JONAH GOLDBERG: Better than having written a number-two New York Times bestseller, all things being equal.
LOPEZ: I asked for that. But, seriously: The book was hugely successful. Maybe the most successful political, or at least conservative, book of 2008. That’s got to be cool.
GOLDBERG: Okay, well, yeah: It feels good. (Though it’d feel better if I sold half as many books as Mark Levin. Holy Frijoles.) I spent a long time working on Liberal Fascism, and a lot of things happened in the process — my daughter was born, my Dad died, just to name two — and this beast was a source of a lot of stress and worry on my part. Add to that all of the grief I got from the Left about it, years before it even came out, and, yeah, its success is a nice vindication.
What feels better than — or at least as good as — the commercial success of the book is the impact it’s clearly had. It’s very difficult to talk about fascism these days without at least acknowledging my argument. That’s progress. Also, I can’t begin to tell you how edifying it is to hear stories, almost on a daily basis, about how the book is being included in college courses. I’ve spoken to university seminars on it. College kids are constantly writing me for papers they’re doing, and civics teachers are incorporating stuff from the book. That feels so much more concrete to me than bestseller lists and blog spats.
LOPEZ: What surprised you the most about the reception to the book?
GOLDBERG: Well, I’d say what disappointed me the most was the Left’s reaction to it. With very, very, few exceptions, the Left decided that it was vital to destroy the book, unread and unexamined. It’s almost a constant theme of the liberal and left-wing reviews of Liberal Fascism: Do Not Read This Book. I wish a few serious people on the Left showed some interest in actually coming to grips with the book’s arguments rather than going in like lawyers and spin-doctors representing their client — “liberalism” — and using any weapon near to hand. Michael Tomasky’s review was particularly disappointing, because I would have hoped The New Republic would have tried to engage the book in a serious way. Instead, it was a hackish and intellectually childish hissy-fit. [Jonah’s response to Tomasky is here]. And that was the best of them; the bulk of attacks from the left were simply personal attacks on me and childish tantrums about the cover or title. I kept waiting for a serious liberal to engage in a serious and open-minded way. I don’t think it ever happened.
LOPEZ: So, no surprises then?
GOLDBERG: Oh no, there were lots of surprises. But a lot of those were pleasant surprises about the polite reception I received on so many campuses, the graciousness and support of NR readers and colleagues, that kind of thing.

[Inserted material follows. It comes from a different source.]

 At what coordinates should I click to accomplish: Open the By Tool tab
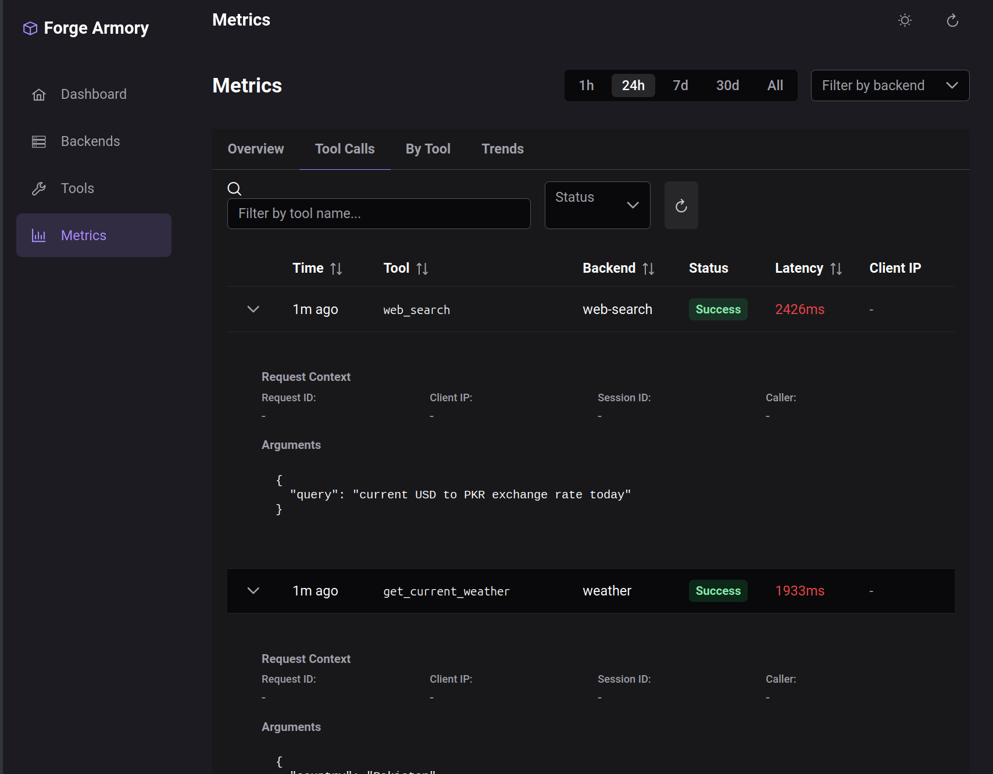[428, 149]
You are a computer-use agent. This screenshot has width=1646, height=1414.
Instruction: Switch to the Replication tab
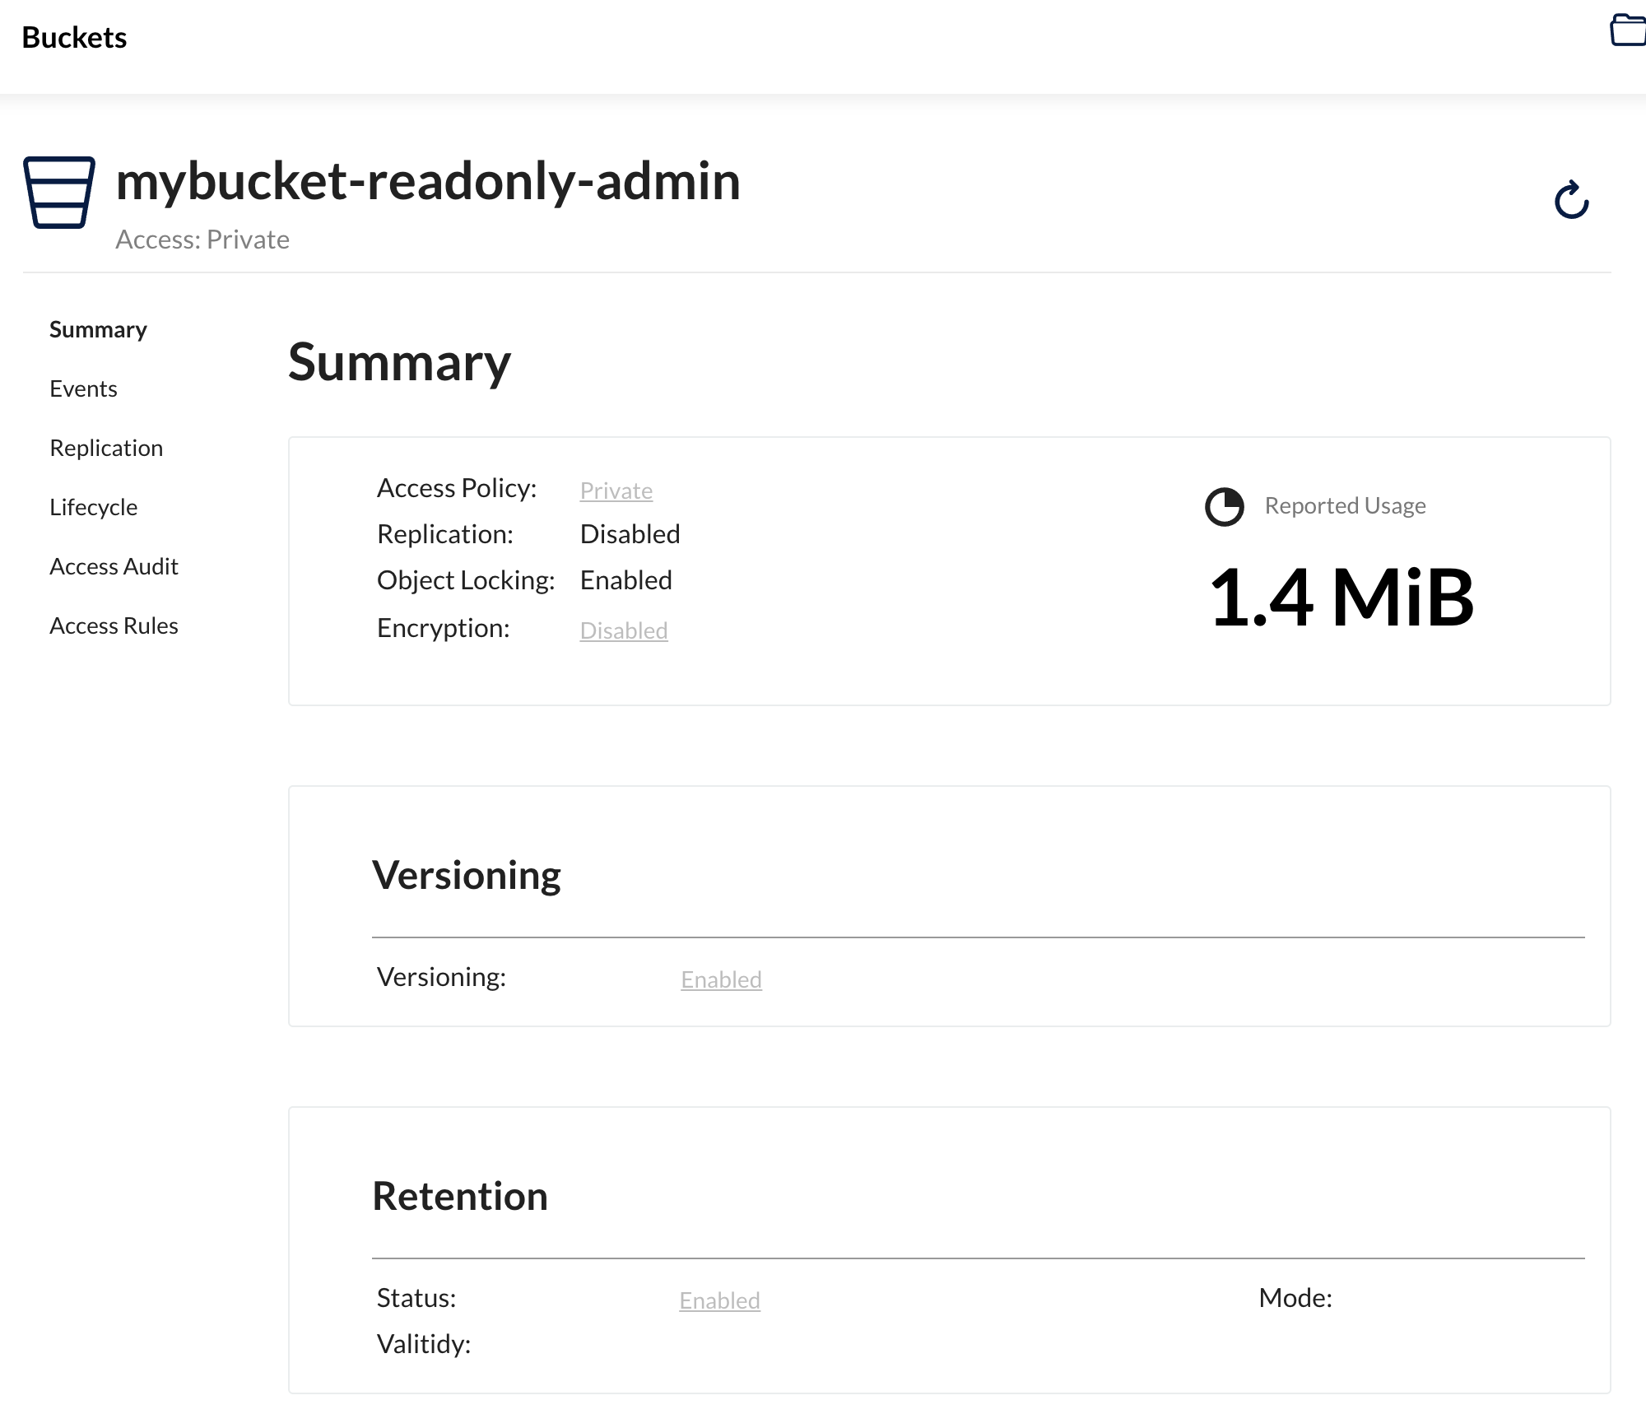pos(106,448)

One surprise, for want of a better word, was that I didn’t get more stuff wrong. For instance, when I was writing the book, I thought there’s no way all of this horrible stuff I was reading by and about Woodrow Wilson and Herbert Croly could be right. I checked the sources over and over again, and for the most part restricted myself to credible, mainstream historians or primary sources. Still, I was waiting for someone to say, for example, “No, no, no: Goldberg gets Wilson all wrong!” But to date, I don’t think anyone has written a detailed, fact-driven defense of the guy. One left-wing blogger rolled his eyes and simply said it was silly for me to call Wilson a liberal, which seemed idiotic and a huge concession at the same time. When the New York Times reviewed the book, the reviewer didn’t even object to a single accusation against Wilson. In fact, he didn’t disagree with anything in the book until I got to FDR. Well, by the time I got to FDR, I’d said that Fascism was left-wing, that Hitler was a man of the Left, and that Wilson was a would-be fascist dictator. That seemed like a pretty big concession to me.
I think the larger significance of this is that liberals are either unwilling or unable to defend the roots of what we call liberalism, and that speaks volumes and lays down an important marker.